Where is the development that goes into those point releases? Where are the Tags / Branches for them?
Thanks in advance!
Ohh yeah, would be good to know!
Maybe @tasso94 or @thorben know where to find these?
I guess with “point release” you mean patches, like 7.14.20, 7.15.14, 7.16.8, 7.17.1 that introduce the Spring4Shell fix? For Camunda 7, these are only available for enterprise customers via the Camunda artifactory. That’s also where customers can access the source code of these artifacts in the form of source jars. The code repositories are private to Camunda.
On the master branch in the community edition, the fix was made via chore(parent): bump Spring versions by tmetzke · Pull Request #1869 · camunda/camunda-bpm-platform · GitHub if that helps.
@thorben Do I get this right? This seems to mean that open source users have to basically track the master branch to use camunda in production?
In this case, you can decide to use alpha releases, update Spring yourself (e.g. in case of Spring Boot, override dependencies) or wait for the next minor release.
@thorben Does that mean Master is unstable and should not be used? Sorry if this is common knowledge, but I haven’t really found documentation about this.
I don’t think there is a direct yes/no answer to this question. In terms of quality assurance, you can generally say that master (aka snapshot releases) are less tested than alpha releases are less tested than minor releases/patch releases.
From practice I can say that master/snapshots sometimes have work-in-progress features or regressions that we detect only after merge. Alpha releases may have work-in-progress features and non-critical bugs. Minor and patch release have no work-in-progress features and we strive to deliver them without known regressions (but you know how it is in software development :)).
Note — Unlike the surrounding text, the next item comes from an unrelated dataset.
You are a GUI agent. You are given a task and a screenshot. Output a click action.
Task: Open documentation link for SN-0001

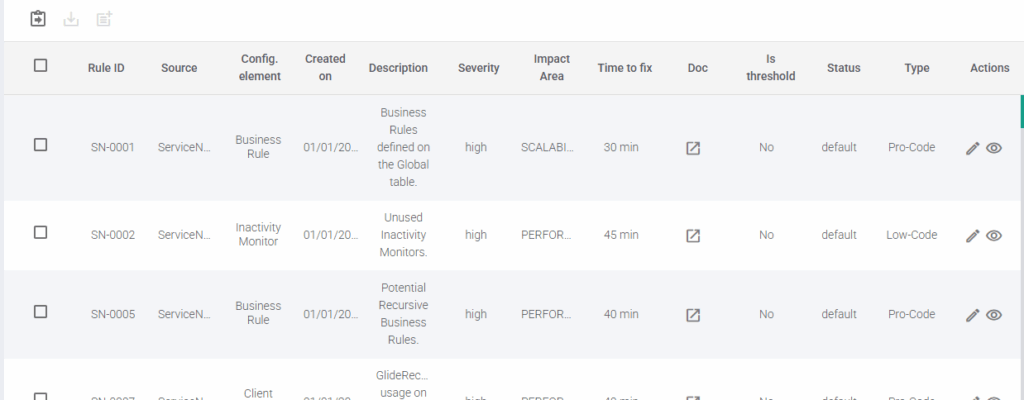[x=692, y=148]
That seems to imply that there is no way to get any security fixes for camunda without accepting all the regressions that will happen on master.
I mean, is there a way to run a camunda instance responsibly (i.e. fix time from known defect to deployment < 24 hours) without tracking master?
I think in this case you could inquire about our enterprise offering. Sorry that I cannot offer you a community-only answer.